Aim of the task: Revise the entries from the line with "Viewport: 624px width, 501px" to the line with "pos(2172,258)" by replacing "favorite star" with "bookmark star" and keeping everything else unchanged. Leave the pictures out of your answer.

═══ Supplied information

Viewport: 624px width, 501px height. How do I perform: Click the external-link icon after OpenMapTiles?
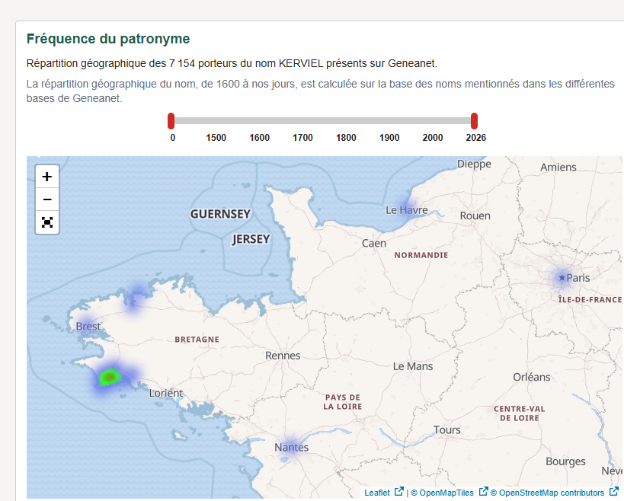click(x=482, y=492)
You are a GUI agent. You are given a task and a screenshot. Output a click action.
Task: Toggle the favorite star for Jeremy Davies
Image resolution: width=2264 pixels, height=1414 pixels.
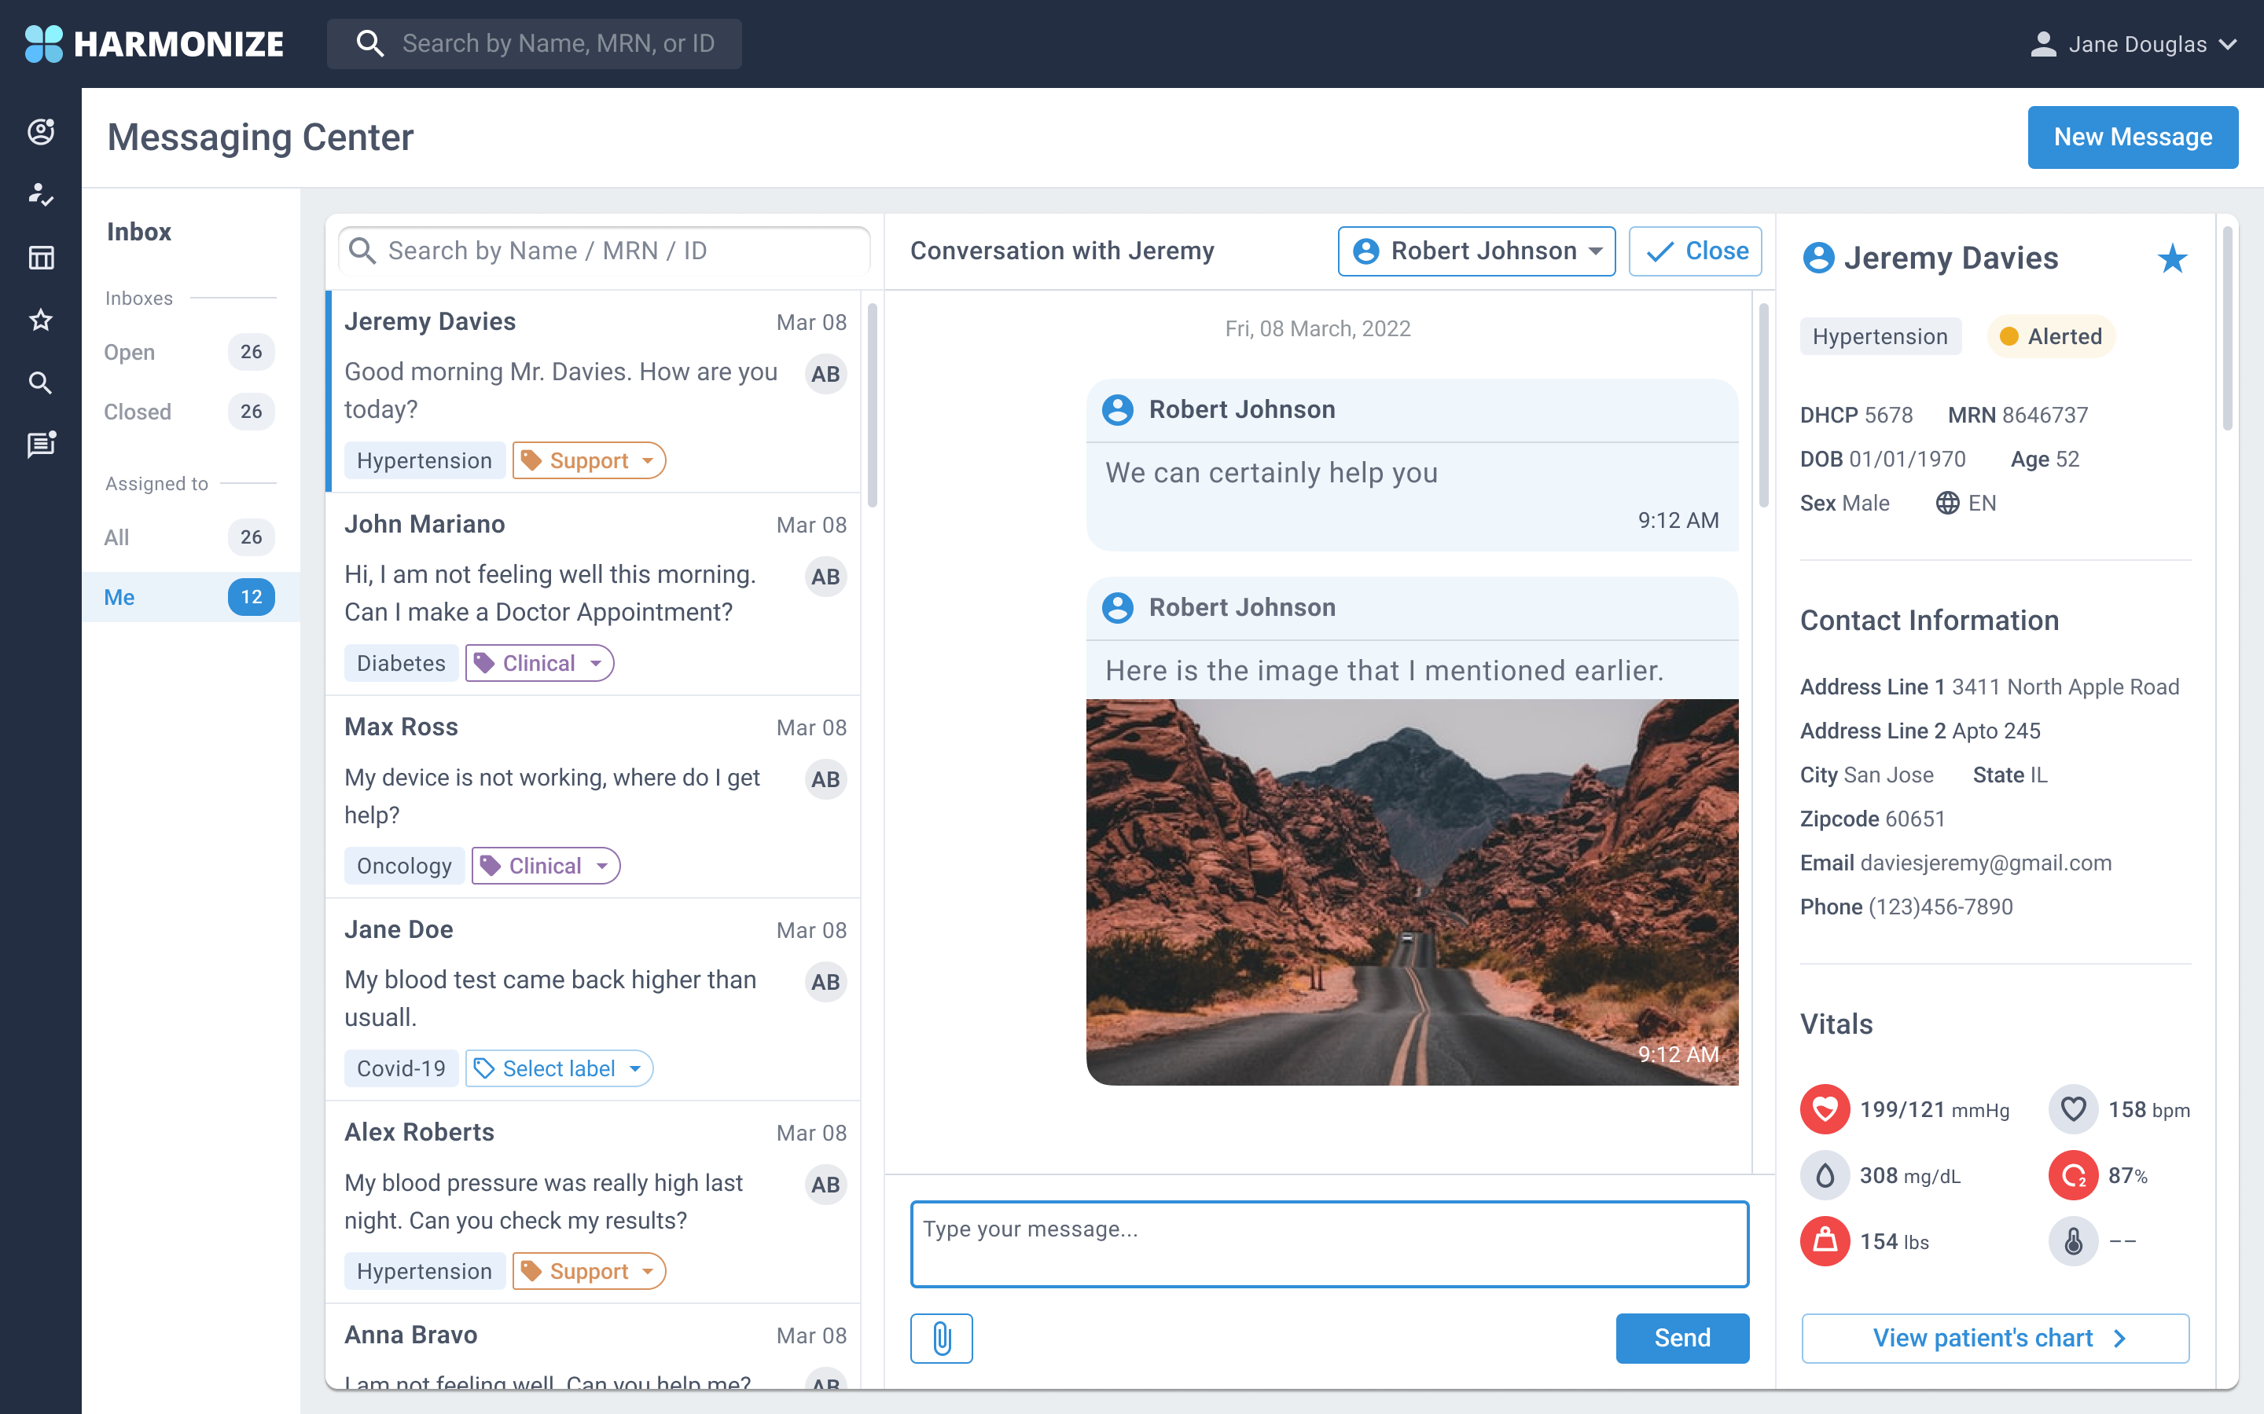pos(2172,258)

══════
═══ Supplied information

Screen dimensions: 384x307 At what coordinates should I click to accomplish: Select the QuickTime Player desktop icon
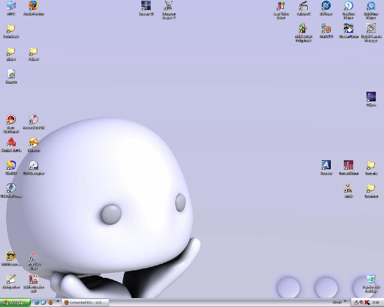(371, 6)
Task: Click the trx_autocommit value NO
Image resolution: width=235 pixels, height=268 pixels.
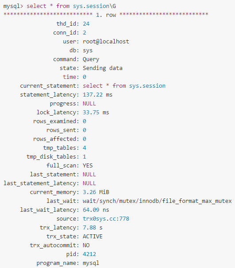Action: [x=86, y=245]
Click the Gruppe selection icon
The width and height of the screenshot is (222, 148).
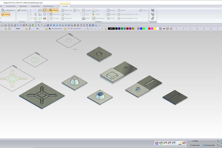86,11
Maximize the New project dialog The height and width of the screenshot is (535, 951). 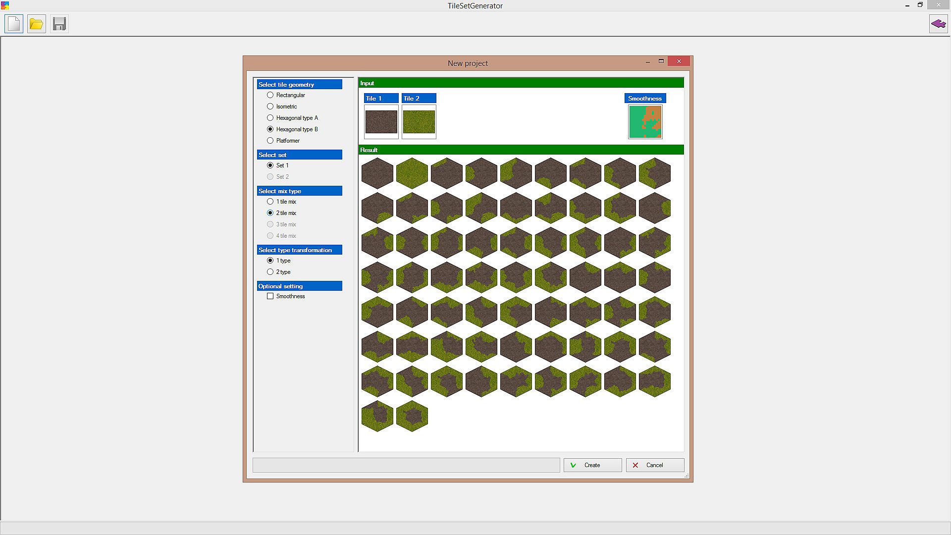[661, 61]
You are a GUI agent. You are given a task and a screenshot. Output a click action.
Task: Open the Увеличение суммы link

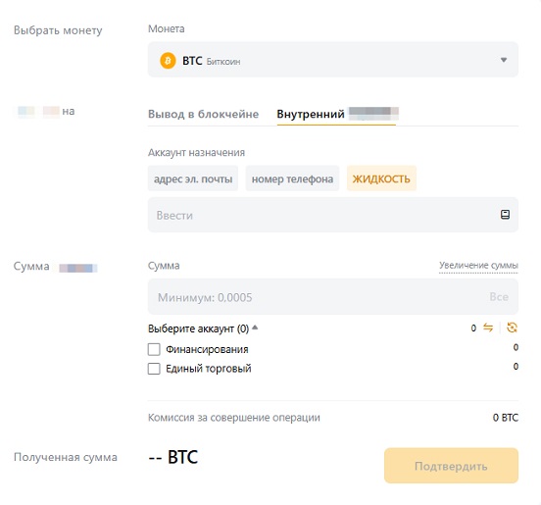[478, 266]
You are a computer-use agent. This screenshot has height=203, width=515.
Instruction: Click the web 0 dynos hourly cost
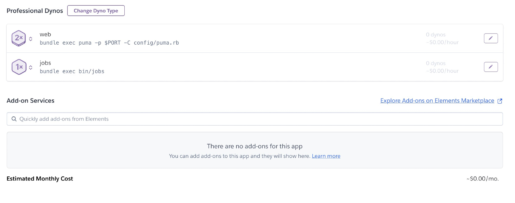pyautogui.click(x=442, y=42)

══════

Written solution:
Viewport: 624px width, 501px height. How do I perform: Click the external-link icon after OpenMapTiles?
click(x=482, y=492)
You are a GUI agent. You are given a task and a screenshot. Output a click action.
Task: Toggle the bookmark star for Jeremy Davies
Image resolution: width=2264 pixels, height=1414 pixels.
pos(2172,258)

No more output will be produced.